= Written request =
Reproduce all of the items below word for word, keeping every line unchanged.
====
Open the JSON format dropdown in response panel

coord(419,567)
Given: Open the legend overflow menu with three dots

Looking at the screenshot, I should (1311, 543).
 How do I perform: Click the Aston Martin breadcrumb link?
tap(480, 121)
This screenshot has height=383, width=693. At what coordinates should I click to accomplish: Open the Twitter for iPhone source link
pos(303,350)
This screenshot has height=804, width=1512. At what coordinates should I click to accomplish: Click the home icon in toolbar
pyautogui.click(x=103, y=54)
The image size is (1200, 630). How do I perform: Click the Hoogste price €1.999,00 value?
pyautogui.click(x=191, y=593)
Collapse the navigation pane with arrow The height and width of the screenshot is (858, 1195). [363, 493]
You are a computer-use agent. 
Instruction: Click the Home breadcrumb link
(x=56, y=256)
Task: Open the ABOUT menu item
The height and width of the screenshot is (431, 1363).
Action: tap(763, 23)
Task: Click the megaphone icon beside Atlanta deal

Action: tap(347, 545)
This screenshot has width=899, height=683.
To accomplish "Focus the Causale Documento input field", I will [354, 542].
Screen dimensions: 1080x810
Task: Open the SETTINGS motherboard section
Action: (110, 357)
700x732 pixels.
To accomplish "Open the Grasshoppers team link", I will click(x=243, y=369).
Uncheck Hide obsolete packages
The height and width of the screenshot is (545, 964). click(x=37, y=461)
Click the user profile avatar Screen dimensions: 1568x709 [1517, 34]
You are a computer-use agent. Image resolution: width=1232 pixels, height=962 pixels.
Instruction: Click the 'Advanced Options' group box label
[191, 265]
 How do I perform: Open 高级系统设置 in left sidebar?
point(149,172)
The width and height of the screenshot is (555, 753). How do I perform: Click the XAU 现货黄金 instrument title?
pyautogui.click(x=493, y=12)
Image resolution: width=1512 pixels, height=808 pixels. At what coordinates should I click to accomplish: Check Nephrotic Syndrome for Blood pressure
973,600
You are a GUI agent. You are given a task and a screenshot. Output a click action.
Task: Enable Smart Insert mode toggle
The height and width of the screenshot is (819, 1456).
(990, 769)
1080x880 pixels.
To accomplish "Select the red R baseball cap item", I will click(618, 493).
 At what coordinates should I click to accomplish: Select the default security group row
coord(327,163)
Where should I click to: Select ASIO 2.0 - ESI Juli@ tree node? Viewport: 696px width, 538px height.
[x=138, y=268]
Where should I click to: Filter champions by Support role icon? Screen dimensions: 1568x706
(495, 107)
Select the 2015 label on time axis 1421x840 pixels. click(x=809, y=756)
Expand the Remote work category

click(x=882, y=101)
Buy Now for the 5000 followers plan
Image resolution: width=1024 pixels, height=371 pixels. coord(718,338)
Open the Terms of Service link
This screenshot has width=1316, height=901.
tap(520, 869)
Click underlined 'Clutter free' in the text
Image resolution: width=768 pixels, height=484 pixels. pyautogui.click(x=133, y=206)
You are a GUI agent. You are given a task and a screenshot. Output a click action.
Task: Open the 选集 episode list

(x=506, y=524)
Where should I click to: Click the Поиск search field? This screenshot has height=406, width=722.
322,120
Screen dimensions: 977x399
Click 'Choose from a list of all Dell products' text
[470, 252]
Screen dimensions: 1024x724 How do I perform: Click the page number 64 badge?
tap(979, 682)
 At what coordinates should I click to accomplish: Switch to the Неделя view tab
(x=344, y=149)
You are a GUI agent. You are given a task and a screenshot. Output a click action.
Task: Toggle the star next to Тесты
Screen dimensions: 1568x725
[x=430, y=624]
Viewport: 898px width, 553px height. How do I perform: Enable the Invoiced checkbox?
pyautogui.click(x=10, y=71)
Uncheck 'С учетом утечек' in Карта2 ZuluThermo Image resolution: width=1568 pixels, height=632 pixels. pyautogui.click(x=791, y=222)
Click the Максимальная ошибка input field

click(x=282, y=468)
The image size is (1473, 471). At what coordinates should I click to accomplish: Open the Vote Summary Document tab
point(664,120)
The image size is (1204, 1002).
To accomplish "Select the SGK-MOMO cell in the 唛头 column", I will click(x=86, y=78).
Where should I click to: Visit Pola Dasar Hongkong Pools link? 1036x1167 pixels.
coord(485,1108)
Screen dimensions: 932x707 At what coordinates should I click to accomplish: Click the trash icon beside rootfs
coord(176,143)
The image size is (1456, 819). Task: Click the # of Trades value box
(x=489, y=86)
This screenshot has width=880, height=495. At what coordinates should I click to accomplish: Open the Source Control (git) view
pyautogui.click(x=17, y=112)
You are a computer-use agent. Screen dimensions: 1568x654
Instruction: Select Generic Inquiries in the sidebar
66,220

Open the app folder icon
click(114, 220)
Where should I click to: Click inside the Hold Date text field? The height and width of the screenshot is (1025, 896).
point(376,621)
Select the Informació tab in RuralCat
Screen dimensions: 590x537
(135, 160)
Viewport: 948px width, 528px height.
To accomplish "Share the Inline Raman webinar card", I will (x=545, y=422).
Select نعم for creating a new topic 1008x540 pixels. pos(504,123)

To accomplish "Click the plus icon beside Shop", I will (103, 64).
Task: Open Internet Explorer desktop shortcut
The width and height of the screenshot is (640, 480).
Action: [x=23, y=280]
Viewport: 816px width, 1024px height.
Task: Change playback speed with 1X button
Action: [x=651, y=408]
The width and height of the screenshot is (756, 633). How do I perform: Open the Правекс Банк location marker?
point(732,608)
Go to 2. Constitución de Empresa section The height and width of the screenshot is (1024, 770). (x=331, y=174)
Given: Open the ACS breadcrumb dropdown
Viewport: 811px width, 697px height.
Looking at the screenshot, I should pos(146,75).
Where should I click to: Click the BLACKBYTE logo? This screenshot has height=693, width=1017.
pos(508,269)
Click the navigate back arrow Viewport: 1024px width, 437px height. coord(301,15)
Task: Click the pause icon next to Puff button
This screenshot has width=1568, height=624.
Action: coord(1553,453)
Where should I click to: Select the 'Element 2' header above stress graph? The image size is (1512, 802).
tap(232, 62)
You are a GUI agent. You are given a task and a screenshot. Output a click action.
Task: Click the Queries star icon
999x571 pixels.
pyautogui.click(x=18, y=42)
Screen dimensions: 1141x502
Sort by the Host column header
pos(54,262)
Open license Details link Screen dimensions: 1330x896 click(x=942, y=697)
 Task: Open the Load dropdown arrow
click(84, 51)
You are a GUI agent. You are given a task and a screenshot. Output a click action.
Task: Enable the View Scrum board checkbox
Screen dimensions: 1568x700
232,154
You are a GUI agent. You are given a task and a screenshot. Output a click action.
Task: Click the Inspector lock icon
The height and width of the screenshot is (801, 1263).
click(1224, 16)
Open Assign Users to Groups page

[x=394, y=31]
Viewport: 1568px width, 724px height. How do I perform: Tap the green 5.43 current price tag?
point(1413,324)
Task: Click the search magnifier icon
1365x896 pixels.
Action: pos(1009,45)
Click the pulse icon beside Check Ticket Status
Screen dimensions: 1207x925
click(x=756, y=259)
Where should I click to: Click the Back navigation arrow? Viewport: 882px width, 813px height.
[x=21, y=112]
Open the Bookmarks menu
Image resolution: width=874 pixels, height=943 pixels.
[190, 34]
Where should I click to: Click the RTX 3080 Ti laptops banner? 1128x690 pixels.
====
= Solution for this exercise =
Open the JSON format dropdown in response panel

coord(419,567)
Given: Open the legend overflow menu with three dots

Looking at the screenshot, I should (1311, 543).
 How do I perform: Click the Aston Martin breadcrumb link?
tap(480, 121)
This screenshot has height=383, width=693. At what coordinates should I click to accomplish: Open the Twitter for iPhone source link
pos(303,350)
This screenshot has height=804, width=1512. At what coordinates should I click to accomplish: Click the home icon in toolbar
pyautogui.click(x=103, y=54)
The image size is (1200, 630). How do I perform: Click the Hoogste price €1.999,00 value?
pyautogui.click(x=191, y=593)
Collapse the navigation pane with arrow The height and width of the screenshot is (858, 1195). [363, 493]
You are a computer-use agent. 
Instruction: Click the Home breadcrumb link
(x=56, y=256)
Task: Open the ABOUT menu item
The height and width of the screenshot is (431, 1363).
Action: tap(763, 23)
Task: Click the megaphone icon beside Atlanta deal

Action: tap(347, 545)
This screenshot has width=899, height=683.
To accomplish "Focus the Causale Documento input field", I will [354, 542].
Screen dimensions: 1080x810
Task: Open the SETTINGS motherboard section
Action: (110, 357)
700x732 pixels.
To accomplish "Open the Grasshoppers team link", I will click(x=243, y=369).
Uncheck Hide obsolete packages
The height and width of the screenshot is (545, 964). click(x=37, y=461)
Click the user profile avatar Screen dimensions: 1568x709 [1517, 34]
You are a computer-use agent. Image resolution: width=1232 pixels, height=962 pixels.
Instruction: Click the 'Advanced Options' group box label
[191, 265]
 How do I perform: Open 高级系统设置 in left sidebar?
point(149,172)
The width and height of the screenshot is (555, 753). How do I perform: Click the XAU 现货黄金 instrument title?
pyautogui.click(x=493, y=12)
Image resolution: width=1512 pixels, height=808 pixels. At what coordinates should I click to accomplish: Check Nephrotic Syndrome for Blood pressure
973,600
You are a GUI agent. You are given a task and a screenshot. Output a click action.
Task: Enable Smart Insert mode toggle
The height and width of the screenshot is (819, 1456).
(990, 769)
1080x880 pixels.
To accomplish "Select the red R baseball cap item", I will click(618, 493).
 At what coordinates should I click to accomplish: Select the default security group row
coord(327,163)
Where should I click to: Select ASIO 2.0 - ESI Juli@ tree node? Viewport: 696px width, 538px height.
[x=138, y=268]
Where should I click to: Filter champions by Support role icon? Screen dimensions: 1568x706
(495, 107)
Select the 2015 label on time axis 1421x840 pixels. click(x=809, y=756)
Expand the Remote work category

click(x=882, y=101)
Buy Now for the 5000 followers plan
Image resolution: width=1024 pixels, height=371 pixels. coord(718,338)
Open the Terms of Service link
This screenshot has width=1316, height=901.
tap(520, 869)
Click underlined 'Clutter free' in the text
Image resolution: width=768 pixels, height=484 pixels. pyautogui.click(x=133, y=206)
You are a GUI agent. You are given a task and a screenshot. Output a click action.
Task: Open the 选集 episode list

(x=506, y=524)
Where should I click to: Click the Поиск search field? This screenshot has height=406, width=722.
322,120
Screen dimensions: 977x399
Click 'Choose from a list of all Dell products' text
[470, 252]
Screen dimensions: 1024x724 How do I perform: Click the page number 64 badge?
tap(979, 682)
 At what coordinates should I click to accomplish: Switch to the Неделя view tab
(x=344, y=149)
You are a GUI agent. You are given a task and a screenshot. Output a click action.
Task: Toggle the star next to Тесты
Screen dimensions: 1568x725
[x=430, y=624]
Viewport: 898px width, 553px height. How do I perform: Enable the Invoiced checkbox?
pyautogui.click(x=10, y=71)
Uncheck 'С учетом утечек' in Карта2 ZuluThermo Image resolution: width=1568 pixels, height=632 pixels. pyautogui.click(x=791, y=222)
Click the Максимальная ошибка input field

click(x=282, y=468)
The image size is (1473, 471). At what coordinates should I click to accomplish: Open the Vote Summary Document tab
point(664,120)
The image size is (1204, 1002).
To accomplish "Select the SGK-MOMO cell in the 唛头 column", I will click(x=86, y=78).
Where should I click to: Visit Pola Dasar Hongkong Pools link? 1036x1167 pixels.
coord(485,1108)
Screen dimensions: 932x707 At what coordinates should I click to accomplish: Click the trash icon beside rootfs
coord(176,143)
The image size is (1456, 819). Task: Click the # of Trades value box
(x=489, y=86)
This screenshot has width=880, height=495. At what coordinates should I click to accomplish: Open the Source Control (git) view
pyautogui.click(x=17, y=112)
You are a computer-use agent. Screen dimensions: 1568x654
Instruction: Select Generic Inquiries in the sidebar
66,220

Open the app folder icon
click(114, 220)
Where should I click to: Click inside the Hold Date text field? The height and width of the screenshot is (1025, 896).
point(376,621)
Select the Informació tab in RuralCat
Screen dimensions: 590x537
(135, 160)
Viewport: 948px width, 528px height.
To accomplish "Share the Inline Raman webinar card", I will (x=545, y=422).
Select نعم for creating a new topic 1008x540 pixels. pos(504,123)

To accomplish "Click the plus icon beside Shop", I will (103, 64).
Task: Open Internet Explorer desktop shortcut
The width and height of the screenshot is (640, 480).
Action: [x=23, y=280]
Viewport: 816px width, 1024px height.
Task: Change playback speed with 1X button
Action: [x=651, y=408]
The width and height of the screenshot is (756, 633). How do I perform: Open the Правекс Банк location marker?
point(732,608)
Go to 2. Constitución de Empresa section The height and width of the screenshot is (1024, 770). (x=331, y=174)
Given: Open the ACS breadcrumb dropdown
Viewport: 811px width, 697px height.
Looking at the screenshot, I should pos(146,75).
Where should I click to: Click the BLACKBYTE logo? This screenshot has height=693, width=1017.
pos(508,269)
Click the navigate back arrow Viewport: 1024px width, 437px height. coord(301,15)
Task: Click the pause icon next to Puff button
This screenshot has width=1568, height=624.
Action: coord(1553,453)
Where should I click to: Select the 'Element 2' header above stress graph? The image size is (1512, 802).
tap(232, 62)
You are a GUI agent. You are given a task and a screenshot. Output a click action.
Task: Click the Queries star icon
999x571 pixels.
pyautogui.click(x=18, y=42)
Screen dimensions: 1141x502
Sort by the Host column header
pos(54,262)
Open license Details link Screen dimensions: 1330x896 click(x=942, y=697)
 Task: Open the Load dropdown arrow
click(84, 51)
You are a GUI agent. You are given a task and a screenshot. Output a click action.
Task: Enable the View Scrum board checkbox
Screen dimensions: 1568x700
232,154
You are a GUI agent. You are given a task and a screenshot. Output a click action.
Task: Click the Inspector lock icon
The height and width of the screenshot is (801, 1263).
click(1224, 16)
Open Assign Users to Groups page

[x=394, y=31]
Viewport: 1568px width, 724px height. How do I perform: Tap the green 5.43 current price tag?
point(1413,324)
Task: Click the search magnifier icon
1365x896 pixels.
Action: pos(1009,45)
Click the pulse icon beside Check Ticket Status
Screen dimensions: 1207x925
click(x=756, y=259)
Where should I click to: Click the Back navigation arrow? Viewport: 882px width, 813px height.
[x=21, y=112]
Open the Bookmarks menu
Image resolution: width=874 pixels, height=943 pixels.
[190, 34]
Where should I click to: Click the RTX 3080 Ti laptops banner? 1128x690 pixels.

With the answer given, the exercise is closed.